Hacker News new | ask | show | jobs
by cucumber3732842 57 days ago
Because all the boomers and a lot of genX grew up with them being something that was ludicrously expensive due to rapid transit costs that now no longer exist now that we know how (other than sheer speed) to keep them from spoiling between tree and grocery store and around the same time that we got good at that we lifted a ban on mexican imports.

It used to be oranges that were the luxury fruit.

1 comments

My grandfather told me that for Christmas one year as a child, he got a fresh orange.
Only one year? And was that his only gift?
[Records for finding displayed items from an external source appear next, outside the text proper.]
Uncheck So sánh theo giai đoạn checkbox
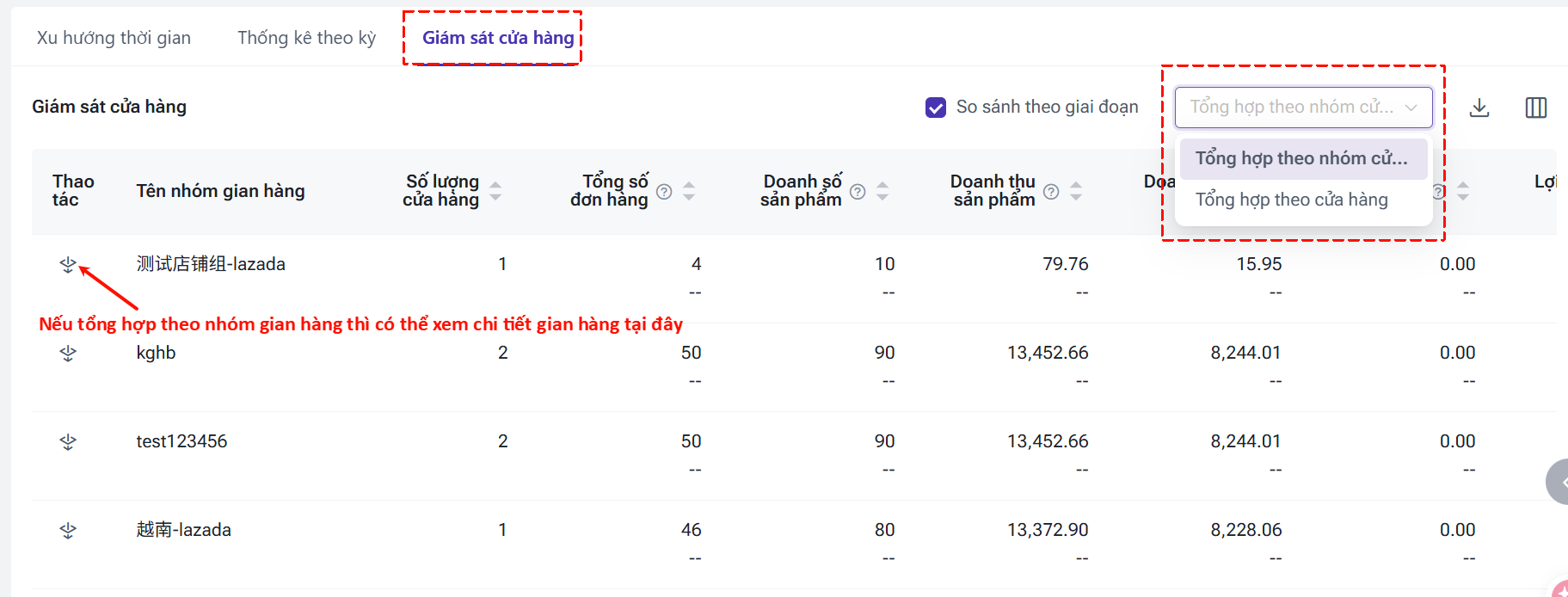Screen dimensions: 1568x597 point(936,108)
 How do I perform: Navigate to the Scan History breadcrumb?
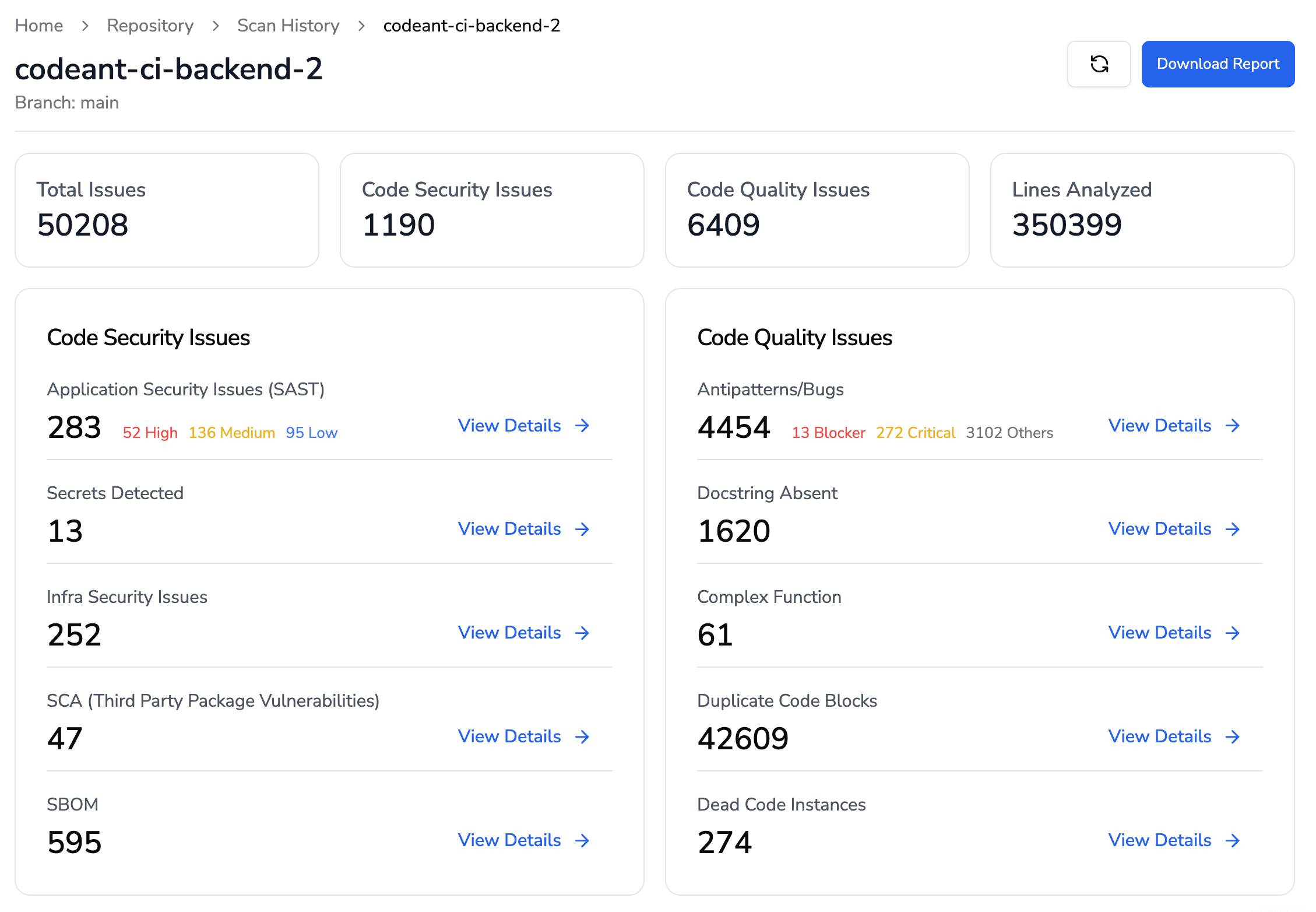288,26
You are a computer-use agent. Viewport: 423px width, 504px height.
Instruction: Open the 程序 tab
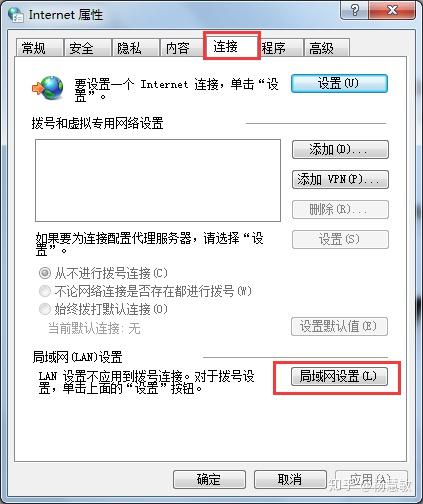[x=281, y=48]
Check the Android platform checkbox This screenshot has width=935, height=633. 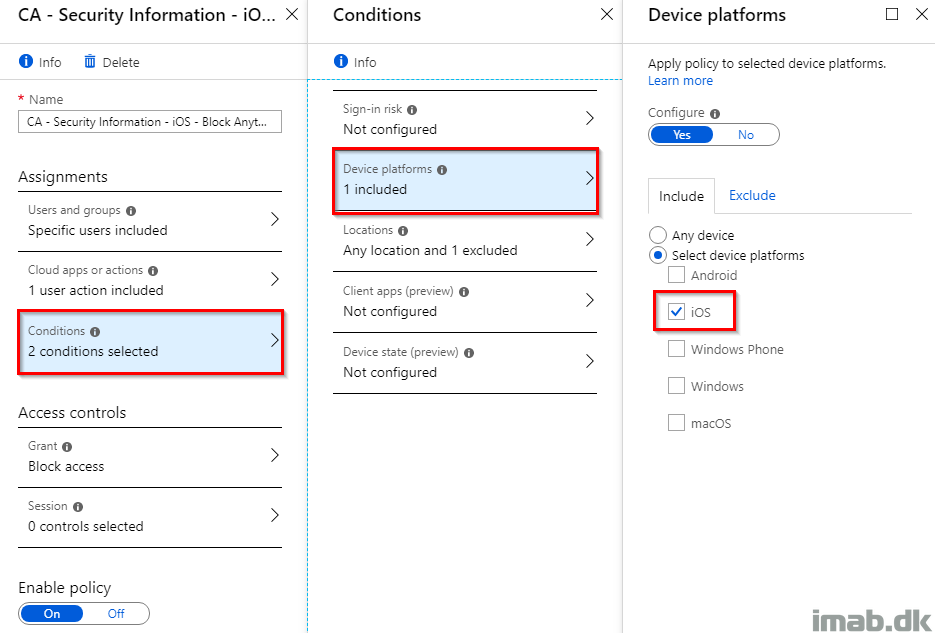pyautogui.click(x=676, y=275)
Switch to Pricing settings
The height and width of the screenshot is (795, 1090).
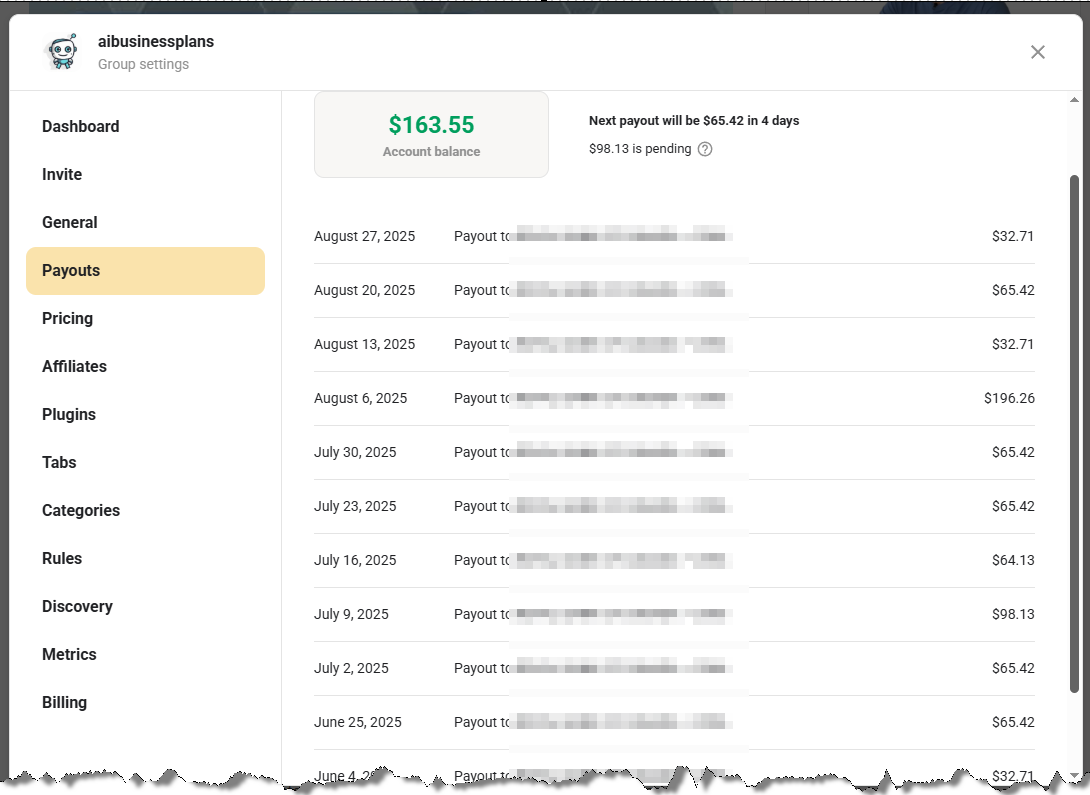click(67, 319)
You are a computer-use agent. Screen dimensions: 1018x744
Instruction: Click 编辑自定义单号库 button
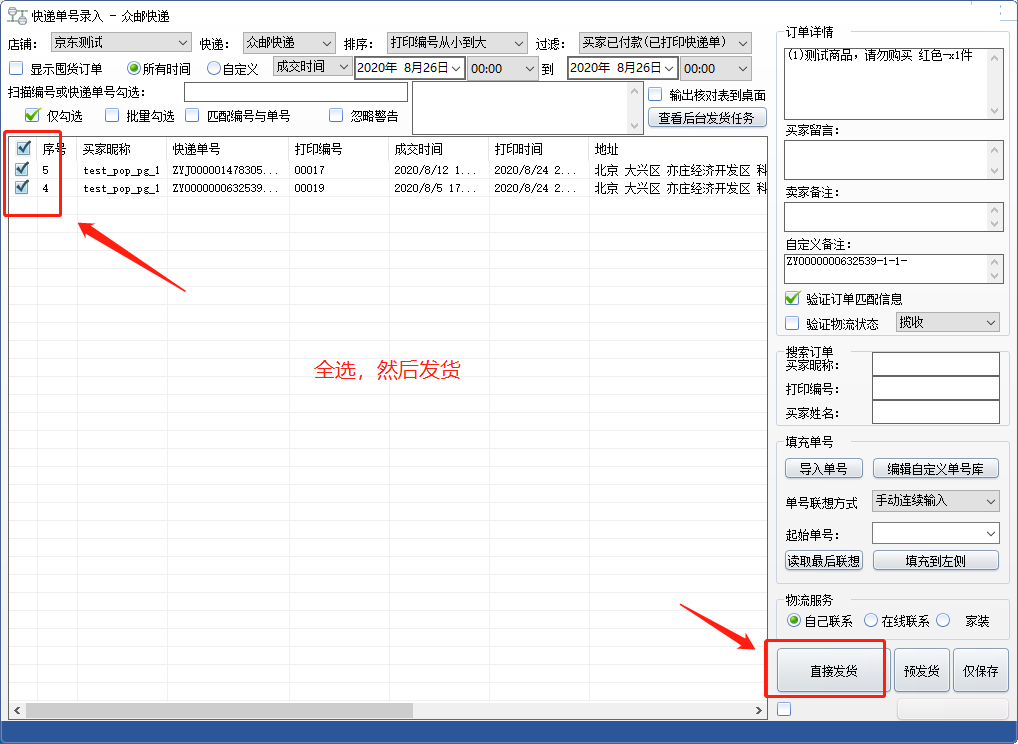pos(935,469)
My sister and I received fresh oranges in our Christmas stockings every year. Along with nuts and chocolate and goodies like that. Of course, the "Christmas stocking" event was tied with St. Nicholas' Day on December 6, where it was traditional to place our shoes on the fireplace overnight, but the stockings were stretchy and higher-capacity than children's shoes!

Also, the fresh oranges were sort of ironic, because a tangerine tree grew in our backyard. I've always preferred tangerines.

Mom always packed fresh fruit with my school lunches. I had never heard or experienced the trading of food at lunch, and so I resorted to discarding the parts of lunch which I didn't want to eat. Oranges were the first to go. It wasn't the taste of oranges that I disliked, it was the stickiness and the labor involved in peeling them and getting past the rind and pith.

>Only one year? And was that his only gift?

Really depends on the year and the region. Cheap oranges can only follow where the reefer truck and boxcar go.